Personally I don't tend to buy huge amounts of stuff full stop as I like to come up with my own things, but I've only been playing 3/3.5 for about 18 months now so I don't claim to be that sure of the rules and prefer to simplify things by limiting the numbers of options a bit. I have been gaming for a long while (off and on, starting with OD&D in 1977) so its not necessarily a lack of rules understanding.
 

nothing to see here said:
I never was big into 2nd Edition though a few books still crept up here and there. However the one -- and only -- 2nd edition product that still sees regular use from me -- is the 2nd edition World Builders Guide Bookd...one of the most outstanding books ever produced by TSR/WOTC...

...and, interestingly enough, it's all fluff.

It's one of my favorite books too. But it doesn't fit my definition of fluff. Its got tables. And techniques for drawing maps. And ditributions of shops. And things you plug in to make fluff (like the history generation). Very little fluff per se.
 

WotC designed 3.x to be modular and crunchable. Consider it this way, in 2e, it was very clumsy for WotC to introduce new classes (kits, which didn't exist until the first splat book) and new powers.

Then comes 3.x, with its Prestige Class, Feats, and Skills. Now WotC has built in a nice easy way to tack on crunch, and sell you some more books. It's all got a standard interface to develop to. The system was built to be modified by WotC with add-ons.

So that leads us to the over production of Prestige Classes and the like.
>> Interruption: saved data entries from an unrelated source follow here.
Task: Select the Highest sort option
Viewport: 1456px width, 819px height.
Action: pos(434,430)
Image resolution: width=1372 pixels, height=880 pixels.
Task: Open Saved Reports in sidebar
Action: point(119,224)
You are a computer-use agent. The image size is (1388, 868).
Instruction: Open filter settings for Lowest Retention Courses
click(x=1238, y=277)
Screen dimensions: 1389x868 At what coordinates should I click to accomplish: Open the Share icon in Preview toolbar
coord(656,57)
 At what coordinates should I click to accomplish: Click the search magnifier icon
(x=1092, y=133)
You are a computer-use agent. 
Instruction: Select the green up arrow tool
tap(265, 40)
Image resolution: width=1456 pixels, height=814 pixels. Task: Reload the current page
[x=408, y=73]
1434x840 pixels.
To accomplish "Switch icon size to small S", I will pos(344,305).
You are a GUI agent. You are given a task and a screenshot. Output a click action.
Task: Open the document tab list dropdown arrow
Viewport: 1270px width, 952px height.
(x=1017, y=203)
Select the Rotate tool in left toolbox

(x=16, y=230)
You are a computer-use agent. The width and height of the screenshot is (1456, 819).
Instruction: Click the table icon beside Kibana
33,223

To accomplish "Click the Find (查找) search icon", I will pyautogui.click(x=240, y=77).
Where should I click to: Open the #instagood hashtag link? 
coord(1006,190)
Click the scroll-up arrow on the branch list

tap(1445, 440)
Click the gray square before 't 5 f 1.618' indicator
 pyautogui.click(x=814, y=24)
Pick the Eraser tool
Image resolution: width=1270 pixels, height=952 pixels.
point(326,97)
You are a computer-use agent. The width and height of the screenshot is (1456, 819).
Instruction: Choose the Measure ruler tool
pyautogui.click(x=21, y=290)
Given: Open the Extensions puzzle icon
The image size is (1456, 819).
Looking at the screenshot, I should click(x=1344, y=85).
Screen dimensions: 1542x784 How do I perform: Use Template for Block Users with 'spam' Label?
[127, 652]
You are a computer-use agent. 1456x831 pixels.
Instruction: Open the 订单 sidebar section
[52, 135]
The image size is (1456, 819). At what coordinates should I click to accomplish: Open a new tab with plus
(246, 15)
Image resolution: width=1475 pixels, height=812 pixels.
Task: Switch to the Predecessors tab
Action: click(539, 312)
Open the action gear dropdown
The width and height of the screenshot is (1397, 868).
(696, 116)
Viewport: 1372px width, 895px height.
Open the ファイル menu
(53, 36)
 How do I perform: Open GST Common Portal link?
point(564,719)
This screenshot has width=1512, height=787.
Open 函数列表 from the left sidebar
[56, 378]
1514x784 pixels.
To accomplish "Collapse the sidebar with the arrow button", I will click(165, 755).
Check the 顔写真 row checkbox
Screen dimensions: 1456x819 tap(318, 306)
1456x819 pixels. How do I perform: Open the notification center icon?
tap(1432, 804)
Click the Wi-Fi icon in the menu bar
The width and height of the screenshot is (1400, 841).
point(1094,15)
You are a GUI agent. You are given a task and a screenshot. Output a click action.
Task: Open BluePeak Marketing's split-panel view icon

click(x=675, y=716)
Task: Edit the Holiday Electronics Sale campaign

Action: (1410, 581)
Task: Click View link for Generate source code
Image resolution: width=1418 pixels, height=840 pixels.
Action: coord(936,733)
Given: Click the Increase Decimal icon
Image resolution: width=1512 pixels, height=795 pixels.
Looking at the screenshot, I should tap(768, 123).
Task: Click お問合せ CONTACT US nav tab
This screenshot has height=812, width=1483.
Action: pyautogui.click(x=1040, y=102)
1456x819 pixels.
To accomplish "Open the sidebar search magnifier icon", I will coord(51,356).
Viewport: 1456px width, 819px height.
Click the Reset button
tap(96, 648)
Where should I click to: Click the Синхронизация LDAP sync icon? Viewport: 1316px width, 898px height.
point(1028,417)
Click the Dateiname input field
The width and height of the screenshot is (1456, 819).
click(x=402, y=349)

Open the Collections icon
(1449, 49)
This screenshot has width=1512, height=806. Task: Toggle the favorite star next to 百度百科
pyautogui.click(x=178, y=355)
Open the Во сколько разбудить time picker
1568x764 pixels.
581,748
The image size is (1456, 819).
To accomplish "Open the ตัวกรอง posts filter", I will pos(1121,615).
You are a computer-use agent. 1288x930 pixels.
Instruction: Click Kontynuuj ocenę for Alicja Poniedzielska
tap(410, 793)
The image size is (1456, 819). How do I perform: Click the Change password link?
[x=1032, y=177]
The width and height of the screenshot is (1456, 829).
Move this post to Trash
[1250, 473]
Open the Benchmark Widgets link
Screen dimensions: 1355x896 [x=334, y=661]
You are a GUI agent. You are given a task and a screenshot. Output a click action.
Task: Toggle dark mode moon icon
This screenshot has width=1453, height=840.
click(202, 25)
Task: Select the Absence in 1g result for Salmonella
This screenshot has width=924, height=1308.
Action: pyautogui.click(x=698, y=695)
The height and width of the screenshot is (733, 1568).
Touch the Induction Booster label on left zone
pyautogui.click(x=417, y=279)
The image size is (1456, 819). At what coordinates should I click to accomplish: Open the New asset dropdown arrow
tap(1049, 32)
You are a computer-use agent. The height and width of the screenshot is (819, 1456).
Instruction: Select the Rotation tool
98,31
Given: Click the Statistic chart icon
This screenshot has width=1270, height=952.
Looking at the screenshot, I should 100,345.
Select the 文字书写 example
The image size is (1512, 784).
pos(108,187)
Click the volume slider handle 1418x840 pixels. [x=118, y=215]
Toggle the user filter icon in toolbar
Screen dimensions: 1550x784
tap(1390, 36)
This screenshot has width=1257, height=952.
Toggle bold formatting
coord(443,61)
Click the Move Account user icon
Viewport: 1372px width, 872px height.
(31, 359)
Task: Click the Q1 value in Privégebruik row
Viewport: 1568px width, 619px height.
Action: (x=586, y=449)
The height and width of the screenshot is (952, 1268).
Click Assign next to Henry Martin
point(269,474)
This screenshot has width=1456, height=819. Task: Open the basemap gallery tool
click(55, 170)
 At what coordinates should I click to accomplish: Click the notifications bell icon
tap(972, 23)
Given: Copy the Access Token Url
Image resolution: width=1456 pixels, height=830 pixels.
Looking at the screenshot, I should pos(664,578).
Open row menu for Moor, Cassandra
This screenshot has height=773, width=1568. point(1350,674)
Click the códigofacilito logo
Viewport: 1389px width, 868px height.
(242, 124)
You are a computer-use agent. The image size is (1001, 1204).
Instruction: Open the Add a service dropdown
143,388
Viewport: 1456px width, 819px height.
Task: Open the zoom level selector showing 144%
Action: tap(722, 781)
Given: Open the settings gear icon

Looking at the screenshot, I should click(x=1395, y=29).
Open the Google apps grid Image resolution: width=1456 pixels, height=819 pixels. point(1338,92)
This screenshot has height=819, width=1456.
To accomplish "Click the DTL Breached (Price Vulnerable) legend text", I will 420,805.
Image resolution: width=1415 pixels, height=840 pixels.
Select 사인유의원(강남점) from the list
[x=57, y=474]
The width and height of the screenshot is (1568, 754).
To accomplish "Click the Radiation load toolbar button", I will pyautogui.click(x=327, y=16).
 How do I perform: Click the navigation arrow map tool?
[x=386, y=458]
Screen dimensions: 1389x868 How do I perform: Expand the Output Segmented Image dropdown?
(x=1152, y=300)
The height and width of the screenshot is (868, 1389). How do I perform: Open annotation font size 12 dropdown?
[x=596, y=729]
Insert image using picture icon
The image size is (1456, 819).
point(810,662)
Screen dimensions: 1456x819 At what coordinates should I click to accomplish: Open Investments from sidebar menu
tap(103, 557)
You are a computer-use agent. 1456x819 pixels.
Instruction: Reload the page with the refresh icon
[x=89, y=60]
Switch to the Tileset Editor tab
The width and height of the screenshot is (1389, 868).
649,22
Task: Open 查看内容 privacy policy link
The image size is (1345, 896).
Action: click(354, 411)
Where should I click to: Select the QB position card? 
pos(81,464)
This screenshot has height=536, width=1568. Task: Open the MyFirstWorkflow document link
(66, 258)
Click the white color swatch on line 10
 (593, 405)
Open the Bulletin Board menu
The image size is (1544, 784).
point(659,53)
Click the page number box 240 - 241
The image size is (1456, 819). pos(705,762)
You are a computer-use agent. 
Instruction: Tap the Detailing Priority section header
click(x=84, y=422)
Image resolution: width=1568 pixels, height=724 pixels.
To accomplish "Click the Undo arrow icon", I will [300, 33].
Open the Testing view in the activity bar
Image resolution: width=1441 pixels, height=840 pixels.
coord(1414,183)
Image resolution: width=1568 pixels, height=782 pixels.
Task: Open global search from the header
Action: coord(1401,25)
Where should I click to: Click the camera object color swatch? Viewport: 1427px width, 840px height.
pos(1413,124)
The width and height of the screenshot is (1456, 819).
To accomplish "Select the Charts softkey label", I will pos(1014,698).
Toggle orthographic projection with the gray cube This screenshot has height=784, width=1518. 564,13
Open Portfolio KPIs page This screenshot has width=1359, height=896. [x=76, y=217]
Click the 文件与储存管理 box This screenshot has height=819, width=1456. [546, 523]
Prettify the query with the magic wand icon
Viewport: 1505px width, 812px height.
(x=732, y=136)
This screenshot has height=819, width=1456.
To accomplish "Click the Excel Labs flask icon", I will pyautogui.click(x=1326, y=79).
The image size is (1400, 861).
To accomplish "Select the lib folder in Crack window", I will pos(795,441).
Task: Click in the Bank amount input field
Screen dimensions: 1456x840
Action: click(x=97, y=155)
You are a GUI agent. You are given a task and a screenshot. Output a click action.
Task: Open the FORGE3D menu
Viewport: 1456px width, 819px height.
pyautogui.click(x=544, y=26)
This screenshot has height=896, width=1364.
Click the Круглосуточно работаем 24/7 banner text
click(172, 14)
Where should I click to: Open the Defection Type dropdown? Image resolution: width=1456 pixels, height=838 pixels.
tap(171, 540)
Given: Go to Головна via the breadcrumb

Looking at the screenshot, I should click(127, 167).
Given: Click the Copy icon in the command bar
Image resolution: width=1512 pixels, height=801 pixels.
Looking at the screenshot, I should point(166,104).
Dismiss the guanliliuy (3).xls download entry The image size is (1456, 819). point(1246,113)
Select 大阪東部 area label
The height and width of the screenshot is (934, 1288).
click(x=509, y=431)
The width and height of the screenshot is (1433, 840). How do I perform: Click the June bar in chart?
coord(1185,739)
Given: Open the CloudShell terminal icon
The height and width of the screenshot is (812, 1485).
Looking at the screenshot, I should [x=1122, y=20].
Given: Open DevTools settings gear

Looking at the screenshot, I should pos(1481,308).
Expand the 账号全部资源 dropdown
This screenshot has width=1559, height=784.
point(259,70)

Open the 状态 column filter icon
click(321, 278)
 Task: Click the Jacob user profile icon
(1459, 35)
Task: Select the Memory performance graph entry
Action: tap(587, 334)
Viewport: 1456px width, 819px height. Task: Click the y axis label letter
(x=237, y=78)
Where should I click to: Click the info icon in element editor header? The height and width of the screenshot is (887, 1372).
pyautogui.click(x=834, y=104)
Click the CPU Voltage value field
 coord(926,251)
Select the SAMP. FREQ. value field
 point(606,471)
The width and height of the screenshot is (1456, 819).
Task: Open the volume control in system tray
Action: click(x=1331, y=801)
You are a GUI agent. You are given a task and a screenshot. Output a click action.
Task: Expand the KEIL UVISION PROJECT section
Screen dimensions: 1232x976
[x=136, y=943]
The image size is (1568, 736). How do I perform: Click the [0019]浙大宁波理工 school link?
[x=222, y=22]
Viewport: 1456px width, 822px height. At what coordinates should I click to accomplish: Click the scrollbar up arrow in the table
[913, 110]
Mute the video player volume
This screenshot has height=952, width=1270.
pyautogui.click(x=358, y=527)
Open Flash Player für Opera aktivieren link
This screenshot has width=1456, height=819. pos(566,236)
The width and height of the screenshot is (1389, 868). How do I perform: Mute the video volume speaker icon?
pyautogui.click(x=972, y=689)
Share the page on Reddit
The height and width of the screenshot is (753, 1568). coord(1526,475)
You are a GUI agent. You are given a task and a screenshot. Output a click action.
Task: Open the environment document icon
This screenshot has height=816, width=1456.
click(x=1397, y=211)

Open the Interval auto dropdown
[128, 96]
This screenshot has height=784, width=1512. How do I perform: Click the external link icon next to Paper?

Now do I like Crunch or Fluff? Beats me. I play 3e with only the original splat books. I do my own homebrew world. I find myself writing 3-4 page fluff pieces on various classes, and races to introduce them into my campaign and fit them to my world. That includes a wizard's organization, a monk school, and a religion. I had enough crunch from the rules, but I needed my own custom fluff to make it fit my game. Perhaps that's what WotC expects?